**TASK PROMPT:**
Copy out each line from the start of the material below until the line with "Given: Click the QPCTL inhibitor description", that line included.

**GIVEN DATA:**
☆ ☆ ☆ ☆
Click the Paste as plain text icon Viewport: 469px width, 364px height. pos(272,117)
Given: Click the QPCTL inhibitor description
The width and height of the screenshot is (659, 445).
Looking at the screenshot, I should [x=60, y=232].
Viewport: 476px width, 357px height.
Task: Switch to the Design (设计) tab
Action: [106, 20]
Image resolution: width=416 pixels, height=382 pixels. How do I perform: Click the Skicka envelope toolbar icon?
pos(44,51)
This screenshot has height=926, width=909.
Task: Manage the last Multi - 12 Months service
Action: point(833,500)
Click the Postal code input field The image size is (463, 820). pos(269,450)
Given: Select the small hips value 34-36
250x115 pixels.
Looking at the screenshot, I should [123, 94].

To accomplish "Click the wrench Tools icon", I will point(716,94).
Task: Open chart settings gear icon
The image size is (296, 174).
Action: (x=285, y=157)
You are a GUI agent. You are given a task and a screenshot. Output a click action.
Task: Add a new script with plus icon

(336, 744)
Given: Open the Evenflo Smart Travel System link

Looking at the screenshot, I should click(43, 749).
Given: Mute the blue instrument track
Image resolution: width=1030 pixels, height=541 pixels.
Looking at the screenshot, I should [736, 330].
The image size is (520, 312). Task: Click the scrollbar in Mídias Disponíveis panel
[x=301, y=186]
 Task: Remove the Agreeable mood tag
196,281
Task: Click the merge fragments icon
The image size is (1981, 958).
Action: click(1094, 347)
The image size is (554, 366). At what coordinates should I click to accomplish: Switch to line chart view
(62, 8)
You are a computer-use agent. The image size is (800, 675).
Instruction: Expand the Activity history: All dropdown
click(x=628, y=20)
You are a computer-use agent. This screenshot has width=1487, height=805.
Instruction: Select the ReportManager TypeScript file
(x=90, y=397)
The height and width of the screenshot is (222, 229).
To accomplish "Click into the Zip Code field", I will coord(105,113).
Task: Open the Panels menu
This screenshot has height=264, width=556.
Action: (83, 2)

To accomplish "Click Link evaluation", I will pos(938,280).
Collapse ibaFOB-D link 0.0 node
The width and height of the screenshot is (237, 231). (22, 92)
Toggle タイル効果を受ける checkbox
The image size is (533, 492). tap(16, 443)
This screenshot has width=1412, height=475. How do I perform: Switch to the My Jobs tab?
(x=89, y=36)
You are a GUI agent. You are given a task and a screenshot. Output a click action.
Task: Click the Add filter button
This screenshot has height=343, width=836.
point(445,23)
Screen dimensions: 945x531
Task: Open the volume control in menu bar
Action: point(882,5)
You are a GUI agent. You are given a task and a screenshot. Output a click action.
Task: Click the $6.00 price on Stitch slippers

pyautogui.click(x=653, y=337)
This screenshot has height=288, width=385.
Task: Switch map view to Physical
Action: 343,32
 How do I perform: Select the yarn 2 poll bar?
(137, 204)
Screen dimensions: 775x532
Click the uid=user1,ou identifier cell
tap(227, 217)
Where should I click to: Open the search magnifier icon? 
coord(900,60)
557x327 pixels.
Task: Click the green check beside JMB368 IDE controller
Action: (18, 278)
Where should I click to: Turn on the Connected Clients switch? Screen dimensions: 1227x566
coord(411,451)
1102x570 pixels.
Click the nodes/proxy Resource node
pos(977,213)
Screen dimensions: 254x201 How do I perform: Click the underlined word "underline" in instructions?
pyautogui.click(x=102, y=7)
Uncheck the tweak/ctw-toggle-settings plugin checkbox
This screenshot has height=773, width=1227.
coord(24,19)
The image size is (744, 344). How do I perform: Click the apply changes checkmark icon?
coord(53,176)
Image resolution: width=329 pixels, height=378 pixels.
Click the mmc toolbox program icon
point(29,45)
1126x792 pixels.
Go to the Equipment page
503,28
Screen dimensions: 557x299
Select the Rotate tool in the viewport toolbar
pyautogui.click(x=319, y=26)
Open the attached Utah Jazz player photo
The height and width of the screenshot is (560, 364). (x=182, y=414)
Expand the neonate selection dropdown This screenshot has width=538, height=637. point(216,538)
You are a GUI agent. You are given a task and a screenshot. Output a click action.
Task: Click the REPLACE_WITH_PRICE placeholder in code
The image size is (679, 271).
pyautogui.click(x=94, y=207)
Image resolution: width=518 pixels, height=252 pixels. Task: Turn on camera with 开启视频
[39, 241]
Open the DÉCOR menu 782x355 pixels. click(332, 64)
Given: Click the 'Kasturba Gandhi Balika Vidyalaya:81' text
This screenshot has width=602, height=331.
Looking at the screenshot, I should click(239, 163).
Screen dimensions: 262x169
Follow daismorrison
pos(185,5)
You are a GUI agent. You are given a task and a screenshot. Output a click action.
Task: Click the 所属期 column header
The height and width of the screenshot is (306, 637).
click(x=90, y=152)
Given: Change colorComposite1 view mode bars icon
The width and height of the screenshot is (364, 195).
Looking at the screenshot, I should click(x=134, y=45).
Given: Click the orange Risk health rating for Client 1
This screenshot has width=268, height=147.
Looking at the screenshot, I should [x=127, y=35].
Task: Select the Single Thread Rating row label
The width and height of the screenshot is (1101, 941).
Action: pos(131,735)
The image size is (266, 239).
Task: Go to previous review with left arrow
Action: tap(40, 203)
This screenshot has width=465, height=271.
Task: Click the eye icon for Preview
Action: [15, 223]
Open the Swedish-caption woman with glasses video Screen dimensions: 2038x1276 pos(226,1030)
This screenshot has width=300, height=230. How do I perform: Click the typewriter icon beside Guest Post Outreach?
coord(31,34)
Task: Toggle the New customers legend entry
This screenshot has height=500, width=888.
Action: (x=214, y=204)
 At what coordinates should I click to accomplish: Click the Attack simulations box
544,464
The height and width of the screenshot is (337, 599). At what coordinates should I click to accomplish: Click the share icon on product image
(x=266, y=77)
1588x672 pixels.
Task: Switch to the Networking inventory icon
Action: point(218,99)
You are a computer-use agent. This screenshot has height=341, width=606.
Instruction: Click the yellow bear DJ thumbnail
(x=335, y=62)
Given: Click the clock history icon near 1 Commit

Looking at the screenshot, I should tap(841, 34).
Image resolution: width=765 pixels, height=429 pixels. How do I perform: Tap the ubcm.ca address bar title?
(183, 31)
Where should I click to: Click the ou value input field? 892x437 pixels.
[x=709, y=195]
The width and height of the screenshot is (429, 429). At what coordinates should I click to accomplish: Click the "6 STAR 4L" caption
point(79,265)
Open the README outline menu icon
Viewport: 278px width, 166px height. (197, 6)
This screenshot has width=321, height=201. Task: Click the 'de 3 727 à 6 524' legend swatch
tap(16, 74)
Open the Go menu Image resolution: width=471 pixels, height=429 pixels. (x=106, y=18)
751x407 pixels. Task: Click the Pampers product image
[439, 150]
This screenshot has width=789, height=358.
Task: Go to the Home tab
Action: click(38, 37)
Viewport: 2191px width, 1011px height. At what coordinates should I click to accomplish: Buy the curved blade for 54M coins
☆ ☆ ☆ ☆
**EXERCISE OUTPUT:**
Click the Paste as plain text icon Viewport: 469px width, 364px height. pos(272,117)
Given: Click the QPCTL inhibitor description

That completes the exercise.